Lasers without inversion (LWI) in space: A possible explanation for intense, narrow-band, emissions that dominate the visible and/or far-UV (FUV) spectra of certain astronomical objects
Abstract
The optical or far-UV (FUV) spectra of certain objects in Space are completely dominated by one or two spectrally narrow emission lines, strongly suggesting that laser action of some kind occurs in these objects. However, the electronic level structures of the atoms/ions producing these emissions preclude the possibility of maintaining population inversions on the electronic transitions involved. In lasers, gain is normally produced on an optical transition that is inverted, i.e. one that has more atoms maintained in the upper than in the lower state, so that stimulated emission can exceed stimulated absorption. However, as a result of discoveries made in quantum electronics over the past 30 years or so, one now knows that there are several ways to make stimulated emission occur on a transition that is not inverted, i.e. to realize a "laser without inversion (LWI)". This requires first making the atoms non-absorbing at the lasing frequency, i.e. setting up a condition of "electromagnetically induced transparency (EIT)". Some recently developed EIT techniques for three-level atoms are first reviewed. A simple model for a space LWI based upon a gas of two-level atoms is then proposed.

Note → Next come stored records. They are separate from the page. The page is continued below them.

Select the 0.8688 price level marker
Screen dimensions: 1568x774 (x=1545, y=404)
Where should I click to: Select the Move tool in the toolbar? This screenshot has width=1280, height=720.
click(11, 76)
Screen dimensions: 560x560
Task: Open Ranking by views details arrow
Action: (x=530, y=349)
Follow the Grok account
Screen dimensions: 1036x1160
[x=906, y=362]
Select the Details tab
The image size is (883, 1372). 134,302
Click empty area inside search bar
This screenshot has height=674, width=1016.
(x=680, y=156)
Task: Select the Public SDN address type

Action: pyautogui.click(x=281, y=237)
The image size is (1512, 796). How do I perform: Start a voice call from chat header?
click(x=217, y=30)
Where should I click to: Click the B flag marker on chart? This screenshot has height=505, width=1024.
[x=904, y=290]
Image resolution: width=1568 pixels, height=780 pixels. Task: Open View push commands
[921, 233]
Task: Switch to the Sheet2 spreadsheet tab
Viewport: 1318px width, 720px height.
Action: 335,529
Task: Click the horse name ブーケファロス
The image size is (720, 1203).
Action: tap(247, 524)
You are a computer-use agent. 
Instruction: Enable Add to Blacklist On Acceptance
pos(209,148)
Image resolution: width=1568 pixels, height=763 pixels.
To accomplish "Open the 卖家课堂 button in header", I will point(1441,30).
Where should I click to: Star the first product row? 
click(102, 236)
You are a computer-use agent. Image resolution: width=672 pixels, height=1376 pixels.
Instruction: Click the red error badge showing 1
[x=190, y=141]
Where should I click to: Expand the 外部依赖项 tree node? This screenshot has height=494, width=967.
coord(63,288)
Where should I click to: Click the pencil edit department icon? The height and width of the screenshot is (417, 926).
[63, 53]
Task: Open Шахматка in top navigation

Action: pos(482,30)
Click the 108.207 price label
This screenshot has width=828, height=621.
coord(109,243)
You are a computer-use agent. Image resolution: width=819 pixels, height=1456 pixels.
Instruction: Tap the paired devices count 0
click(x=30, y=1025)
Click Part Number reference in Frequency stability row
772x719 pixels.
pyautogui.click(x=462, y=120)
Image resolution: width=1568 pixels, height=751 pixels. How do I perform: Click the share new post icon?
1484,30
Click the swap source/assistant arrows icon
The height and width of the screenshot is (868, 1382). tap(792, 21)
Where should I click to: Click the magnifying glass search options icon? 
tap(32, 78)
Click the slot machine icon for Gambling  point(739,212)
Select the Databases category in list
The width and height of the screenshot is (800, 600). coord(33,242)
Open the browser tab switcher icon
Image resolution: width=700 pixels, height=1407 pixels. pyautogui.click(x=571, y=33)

In this model, transparency results from a form of EIT induced by the presence of an intense, monochromatic, continuous-wave, laser beam tuned to the frequency ωo of the two-level-atom transition. Amplification of light at this same frequency occurs via resonant stimulated hyper-Raman scattering (SHRS) and four-wave mixing (FWM), with pumping energy provided by continuum starlight spectrally overlapping the two outer absorption sidebands ("Mollow bands") induced by the presence of the beam at ωo. Two specific examples of superintense line emission from Space are here considered. There are (a) the H(α) emission line appearing as a dominant singularity in certain reddened, early-type stars, and (b) the powerful O VI (1032 Å, 1038 Å) emission doublet that dominates the FUV emission spectra of symbiotic stars such as RR Tel.